7. Going to countries where being gay is technically illegal:

So we’ve already talked about some of the problems in going to countries where being gay is illegal — but that doesn’t mean that we gays don’t still exist — and indeed have fun — in those places! Although we advise extreme caution when going to places where being gay is criminalised — in certain areas, such as the main cities of India, there are huge underground and unofficial gay parties and venues that are deemed pretty safe.

First, you have to do a little digging and research to find out where the underground parties and fun times are. Because most of these places can’t officially list themselves as gay venues, you’ll have to ask people on apps like Grindr, or online forums — or someone you can trust at an open-minded hostel.

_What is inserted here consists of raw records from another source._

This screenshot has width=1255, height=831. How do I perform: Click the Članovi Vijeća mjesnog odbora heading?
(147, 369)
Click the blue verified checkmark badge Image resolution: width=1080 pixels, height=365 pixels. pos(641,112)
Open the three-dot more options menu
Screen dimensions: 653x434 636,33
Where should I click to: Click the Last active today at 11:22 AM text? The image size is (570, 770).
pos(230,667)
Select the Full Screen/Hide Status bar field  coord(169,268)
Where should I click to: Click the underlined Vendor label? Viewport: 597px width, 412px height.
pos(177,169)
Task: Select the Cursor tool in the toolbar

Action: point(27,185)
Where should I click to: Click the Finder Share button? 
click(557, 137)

Sometimes you even have to be invited to private messenger groups, facebook pages or whatsapp groups — so — get texting, start making new friends and get connecting :-)

8. Trying to get some alone time:

Here’s the funny thing about solo travel. Unless you force yourself to isolate — you are hardly ever alone. And here’s the even funnier thing about being a gay solo traveller. You go to a village in the middle of the mountains in Northern Laos, expecting to be the only rainbow merman in a thousand mile radius and — yes — your roomate at the hostel is another fabulously flaming homosexual.

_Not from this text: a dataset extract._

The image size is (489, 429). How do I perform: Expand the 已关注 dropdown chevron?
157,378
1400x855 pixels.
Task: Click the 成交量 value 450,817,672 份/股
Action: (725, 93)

It’s amazing and mad. Yes, the gays get around — no longer is it an ‘only gay in the village’ vibe — so if you intended to leave everything behind and travel solo, you’ll be in hard luck as we are in fact everywhere around the world.

But if you want to consciously meet other queer peeps around the world outside of the apps and gay bars, sites like Couchsurfing and Meet-Up are amazing, and host queer and LGBTQI+ meet-ups all over the world. But also check facebook groups and discord — the internet has a place for us all.

Despite all the ‘problems’ (we say — more interesting obstacles) you have to go through being a gay solo traveller — never forget that you have an automatic community of amazing people that you belong to all around the world, who understand who you are and, ultimately, let you be your true, shiny, individual — YOU!